Riding on the shoulder: The marginalized cyclists of the Twin Cities [via Daily Planet]



November 08, 2011
Mike “Gizmo” Johnson and his partner, Christina, were riding their bikes along the Mississippi River in St. Paul last spring after heavy rains caused the river to flood its banks. On Harriet Island they came upon the dilapidated frame of a blue 10-speed Motobecane road bike, seemingly plucked from the river by the rising waters.“It was wedged between two thick tree logs,” Johnson says. “I took some parts that my friend gave me and put them on there.” He restored the bike back to working condition and added it to his fleet, which also includes a Peugeot and a Schwinn that he is steadily improving through DIY repair and restoration. He and Christina have gone on bike trips all over the Twin Cities, including one ride all the way from downtown St. Paul to the Mall of America.
Johnson’s bikes are not new. He doesn’t buy high-end parts for them or compete in road races. Thin and wiry, he prefers jeans and a tank-top over the stereotypical spandex racing gear that “serious” cyclists don. In 2008, he was living in the Dorothy Day homeless shelter in downtown St. Paul when he needed the wheels realigned on his 20-inch Gitane. A friend at the center pointed him to the Sibley Bike Depot, a shop on University Avenue that caters to low-income individuals who can rent bikes, learn bike maintenance, and earn points toward bike ownership by volunteering their services as bike mechanics.

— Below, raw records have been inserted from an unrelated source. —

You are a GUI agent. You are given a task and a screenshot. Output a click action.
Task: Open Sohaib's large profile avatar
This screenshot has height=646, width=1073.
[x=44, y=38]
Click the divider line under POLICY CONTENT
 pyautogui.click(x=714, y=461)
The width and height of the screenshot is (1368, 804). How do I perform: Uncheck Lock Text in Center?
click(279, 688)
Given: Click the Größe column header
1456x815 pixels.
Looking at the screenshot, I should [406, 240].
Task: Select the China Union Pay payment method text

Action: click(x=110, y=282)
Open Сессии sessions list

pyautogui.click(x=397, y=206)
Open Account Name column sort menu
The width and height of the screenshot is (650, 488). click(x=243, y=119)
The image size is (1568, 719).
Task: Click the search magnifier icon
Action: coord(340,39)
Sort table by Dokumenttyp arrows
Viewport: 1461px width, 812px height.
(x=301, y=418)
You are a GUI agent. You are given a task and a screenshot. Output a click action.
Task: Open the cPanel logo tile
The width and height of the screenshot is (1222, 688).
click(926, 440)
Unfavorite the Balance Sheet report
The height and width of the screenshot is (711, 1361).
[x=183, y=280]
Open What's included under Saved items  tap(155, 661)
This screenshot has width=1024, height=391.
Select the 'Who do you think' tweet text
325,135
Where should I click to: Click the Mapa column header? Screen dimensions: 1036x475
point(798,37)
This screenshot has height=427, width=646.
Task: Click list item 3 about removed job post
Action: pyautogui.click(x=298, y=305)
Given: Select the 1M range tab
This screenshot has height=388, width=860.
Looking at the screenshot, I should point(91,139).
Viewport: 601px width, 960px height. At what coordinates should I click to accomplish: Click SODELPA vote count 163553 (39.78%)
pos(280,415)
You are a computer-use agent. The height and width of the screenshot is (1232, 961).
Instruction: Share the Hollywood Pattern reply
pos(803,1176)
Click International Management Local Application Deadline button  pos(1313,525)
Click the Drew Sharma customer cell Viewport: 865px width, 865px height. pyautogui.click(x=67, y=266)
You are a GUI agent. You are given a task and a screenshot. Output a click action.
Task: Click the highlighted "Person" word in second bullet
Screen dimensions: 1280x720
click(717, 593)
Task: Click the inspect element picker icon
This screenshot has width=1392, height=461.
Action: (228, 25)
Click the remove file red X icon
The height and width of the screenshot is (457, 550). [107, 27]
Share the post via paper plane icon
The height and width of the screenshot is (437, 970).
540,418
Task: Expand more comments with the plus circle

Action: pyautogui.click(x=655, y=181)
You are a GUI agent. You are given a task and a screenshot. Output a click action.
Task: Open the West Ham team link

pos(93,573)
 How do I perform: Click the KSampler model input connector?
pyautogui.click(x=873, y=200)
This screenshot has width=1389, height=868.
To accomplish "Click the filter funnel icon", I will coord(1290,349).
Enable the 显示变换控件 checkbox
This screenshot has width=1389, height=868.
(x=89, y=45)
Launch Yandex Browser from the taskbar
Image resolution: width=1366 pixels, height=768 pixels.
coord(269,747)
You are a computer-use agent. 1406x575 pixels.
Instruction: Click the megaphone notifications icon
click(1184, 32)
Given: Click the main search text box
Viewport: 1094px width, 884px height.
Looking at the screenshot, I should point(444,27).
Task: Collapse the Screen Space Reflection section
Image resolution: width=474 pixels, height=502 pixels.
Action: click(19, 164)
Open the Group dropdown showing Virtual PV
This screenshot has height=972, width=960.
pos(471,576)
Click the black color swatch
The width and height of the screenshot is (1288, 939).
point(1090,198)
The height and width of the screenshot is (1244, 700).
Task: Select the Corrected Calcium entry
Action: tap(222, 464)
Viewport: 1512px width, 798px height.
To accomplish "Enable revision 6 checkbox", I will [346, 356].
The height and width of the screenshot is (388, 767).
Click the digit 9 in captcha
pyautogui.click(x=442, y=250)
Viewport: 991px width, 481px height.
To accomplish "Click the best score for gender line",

Aside from his athletic physique, Johnson doesn’t fit into any of the stereotypes that contemporary culture—with generous assistance from national and local media—has perpetuated about urban bicyclists. He doesn’t dress or act like a hipster (whatever that is); he carries no messenger bag; he’s never bought a brand-new fixed-gear from a high-end bike retailer. He and Christina have a 3-month-old son, Michael, and a bike trailer for him. They are on the lower rungs of the socioeconomic ladder, and ride bikes not because it’s cool or healthy, but because it’s the most efficient, cost-effective option when cars and public transit are off the table.